In the last two decades of the 20th century, and well into the first decade of this century, food security was essentially absent from any discussions on global development priorities. Hunger, although being mentioned in the first Millennium Development Goal (United Nations, 2010), was seen as a consequence of poverty rather than an absolute supply issue. This was in stark contrast to the high priority food production was given following the end of the Second World War. This shift in attitude was the result of spectacular gains in food production, especially in developing countries that just a few decades earlier were facing persistent famine. The success, often referred to as the ‘Green Revolution’, was fuelled by increasing productivity in staples such as rice and wheat, particularly in Asia and Latin America. The rapid yield growth these cereals enjoyed during the 1970s and 1980s was built on a solid foundation of systematic development of genetic resources.

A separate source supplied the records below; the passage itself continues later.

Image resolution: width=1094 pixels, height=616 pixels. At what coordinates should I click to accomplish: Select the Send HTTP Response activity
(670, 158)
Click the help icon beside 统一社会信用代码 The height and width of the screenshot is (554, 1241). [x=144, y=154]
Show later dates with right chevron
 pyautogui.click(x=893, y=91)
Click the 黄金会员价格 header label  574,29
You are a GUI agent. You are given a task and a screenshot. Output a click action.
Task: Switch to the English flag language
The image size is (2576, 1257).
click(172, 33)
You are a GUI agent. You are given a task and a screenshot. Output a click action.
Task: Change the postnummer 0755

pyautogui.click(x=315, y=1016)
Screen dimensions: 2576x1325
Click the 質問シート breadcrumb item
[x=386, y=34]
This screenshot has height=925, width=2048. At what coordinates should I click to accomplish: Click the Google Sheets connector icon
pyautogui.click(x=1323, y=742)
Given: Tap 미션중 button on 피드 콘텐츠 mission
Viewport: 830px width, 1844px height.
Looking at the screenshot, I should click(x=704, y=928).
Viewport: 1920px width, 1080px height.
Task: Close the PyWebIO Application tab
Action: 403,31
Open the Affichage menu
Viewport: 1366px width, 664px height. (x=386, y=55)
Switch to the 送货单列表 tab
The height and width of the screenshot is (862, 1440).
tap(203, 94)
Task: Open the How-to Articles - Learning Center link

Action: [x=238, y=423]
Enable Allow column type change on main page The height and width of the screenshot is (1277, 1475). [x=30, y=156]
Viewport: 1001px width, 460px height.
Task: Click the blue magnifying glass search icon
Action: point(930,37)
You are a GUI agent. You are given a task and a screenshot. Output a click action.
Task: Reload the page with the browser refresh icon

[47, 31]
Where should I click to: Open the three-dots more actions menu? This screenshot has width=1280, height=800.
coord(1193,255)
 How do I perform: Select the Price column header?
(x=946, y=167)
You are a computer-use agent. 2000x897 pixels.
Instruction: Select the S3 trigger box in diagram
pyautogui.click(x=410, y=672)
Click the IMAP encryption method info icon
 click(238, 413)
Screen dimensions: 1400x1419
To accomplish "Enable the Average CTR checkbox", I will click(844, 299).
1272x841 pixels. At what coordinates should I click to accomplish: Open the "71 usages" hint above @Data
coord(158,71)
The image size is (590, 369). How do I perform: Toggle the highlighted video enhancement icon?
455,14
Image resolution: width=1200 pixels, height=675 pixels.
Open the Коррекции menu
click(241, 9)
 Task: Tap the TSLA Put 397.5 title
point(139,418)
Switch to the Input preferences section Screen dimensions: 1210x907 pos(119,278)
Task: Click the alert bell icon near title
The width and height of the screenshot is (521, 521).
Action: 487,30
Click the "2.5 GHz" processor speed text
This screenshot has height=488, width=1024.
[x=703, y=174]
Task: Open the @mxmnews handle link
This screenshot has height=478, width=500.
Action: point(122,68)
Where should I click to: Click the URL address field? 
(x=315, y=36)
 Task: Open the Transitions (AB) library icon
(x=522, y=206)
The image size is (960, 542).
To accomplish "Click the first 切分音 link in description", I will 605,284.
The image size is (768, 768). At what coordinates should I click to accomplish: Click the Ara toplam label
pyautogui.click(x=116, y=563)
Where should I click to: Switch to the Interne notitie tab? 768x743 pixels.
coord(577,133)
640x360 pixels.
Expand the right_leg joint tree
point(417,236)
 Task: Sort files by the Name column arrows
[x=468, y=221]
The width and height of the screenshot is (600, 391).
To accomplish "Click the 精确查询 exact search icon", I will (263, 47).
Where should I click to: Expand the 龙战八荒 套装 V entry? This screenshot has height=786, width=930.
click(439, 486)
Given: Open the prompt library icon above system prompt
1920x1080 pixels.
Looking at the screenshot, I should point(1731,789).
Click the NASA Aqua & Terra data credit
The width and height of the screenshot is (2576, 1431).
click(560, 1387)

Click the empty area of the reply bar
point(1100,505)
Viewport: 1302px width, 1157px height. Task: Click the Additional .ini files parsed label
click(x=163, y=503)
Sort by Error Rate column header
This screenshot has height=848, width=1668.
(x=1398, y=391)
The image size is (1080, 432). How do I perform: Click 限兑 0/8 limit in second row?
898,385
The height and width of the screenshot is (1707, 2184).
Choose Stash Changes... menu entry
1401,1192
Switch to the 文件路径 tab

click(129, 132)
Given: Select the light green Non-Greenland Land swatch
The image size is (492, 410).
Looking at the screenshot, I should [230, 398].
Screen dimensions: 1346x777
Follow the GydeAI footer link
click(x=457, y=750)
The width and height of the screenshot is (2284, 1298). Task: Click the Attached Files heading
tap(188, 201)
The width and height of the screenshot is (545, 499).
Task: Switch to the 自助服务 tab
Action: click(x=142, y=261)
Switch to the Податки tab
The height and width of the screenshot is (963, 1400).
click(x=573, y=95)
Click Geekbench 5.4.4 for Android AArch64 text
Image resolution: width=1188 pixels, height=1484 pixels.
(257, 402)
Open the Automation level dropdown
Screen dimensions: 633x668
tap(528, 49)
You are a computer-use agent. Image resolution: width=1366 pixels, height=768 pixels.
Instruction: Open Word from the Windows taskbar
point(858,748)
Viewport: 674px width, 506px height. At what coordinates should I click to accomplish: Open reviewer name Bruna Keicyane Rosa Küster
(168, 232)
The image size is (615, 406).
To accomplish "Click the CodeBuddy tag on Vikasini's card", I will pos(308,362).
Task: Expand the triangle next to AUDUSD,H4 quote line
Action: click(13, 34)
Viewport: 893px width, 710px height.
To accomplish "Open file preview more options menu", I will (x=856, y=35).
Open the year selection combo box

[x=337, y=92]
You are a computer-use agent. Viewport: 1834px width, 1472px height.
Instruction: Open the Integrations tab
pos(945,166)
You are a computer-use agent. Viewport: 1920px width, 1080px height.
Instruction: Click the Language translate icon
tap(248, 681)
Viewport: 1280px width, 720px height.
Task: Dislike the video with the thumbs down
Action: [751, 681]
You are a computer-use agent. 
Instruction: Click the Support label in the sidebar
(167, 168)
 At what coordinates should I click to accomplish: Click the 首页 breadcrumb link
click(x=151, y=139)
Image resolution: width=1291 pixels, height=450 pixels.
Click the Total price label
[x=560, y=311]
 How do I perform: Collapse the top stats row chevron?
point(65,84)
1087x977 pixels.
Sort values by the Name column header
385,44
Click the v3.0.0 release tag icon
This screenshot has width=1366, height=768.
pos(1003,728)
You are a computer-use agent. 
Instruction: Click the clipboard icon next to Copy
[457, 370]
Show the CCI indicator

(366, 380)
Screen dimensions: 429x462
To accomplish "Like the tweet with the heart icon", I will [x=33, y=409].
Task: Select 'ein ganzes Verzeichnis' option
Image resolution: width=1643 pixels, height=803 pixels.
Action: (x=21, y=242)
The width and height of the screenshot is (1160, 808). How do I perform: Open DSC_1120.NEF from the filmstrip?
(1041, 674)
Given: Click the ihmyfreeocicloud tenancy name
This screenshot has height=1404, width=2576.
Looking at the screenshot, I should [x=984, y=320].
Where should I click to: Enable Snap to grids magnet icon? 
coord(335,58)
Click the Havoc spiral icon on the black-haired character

For such a seemingly straightforward concept, the definition of ‘food security’ has been evolving since it became a widely used term in the early 1970s. Initially viewed as globally sufficient and available food supplies adequate to prevent price volatility, the term now encompasses availability, affordability, nutritional value, safety and desirability adequate for an active and productive life. Thus, the definition of food security now encompasses the household and individuals (Clay, 2002).

Some controversy exists over when and where rice (Oryza sativa) was domesticated (Sweeney and McCouch, 2007; Huang et al., 2012). It is fairly safe to say that rice was being cultivated at least 10,000 years ago and that it was domesticated from Oryza rufipogon (Khush, 1997; Cheng et al., 2003). Two major subgroups of rice, indica and japonica, led rice genetic resource specialists to conclude that there were two centres of origin. One was thought to be in the tropical regions of South Asia where indica rice varieties dominated and the other near central China where japonica rice dominated (cf. Londo et al., 2006; Vaughan et al., 2003). With the discovery that there are tropical japonica-like traditional varieties and another major group in South Asia called aus rice, things have become somewhat less clear. A recent study based on extensive DNA sequence analysis of indica and japonica varieties has concluded that there may have been only one centre of domestication and that all rice radiated from the Yellow River region (Huang et al., 2012). Because rice was domesticated from O. rufipogon, however, the authors suggest that repeated crosses occurred between increasingly domesticated rice and its wild ancestor, resulting, along with natural mutations, in increasing genetic diversity in rice up until modern times. As early farmers and traders took rice from outside its centre of origin, it could continue to intercross with O. rufipogon, with farmers retaining those new traits that were of interest to them (Kovach et al., 2007). This outcrossing continues today, with ‘weedy rice’ being an irritant to most farmers at one time or another. Thus, the genetic bottleneck of domestication from wild species that restricts genetic diversity in many species was nowhere near as narrow in rice as it was in wheat or groundnut, for example (Huang et al., 2012). This probably explains the extraordinary diversity that we see in the International Rice Genebank at IRRI. This diversity, the sharp distinctions among subgroups of O. sativa and especially the differences among accessions collected from different regions, is beautifully illustrated in Plate 1.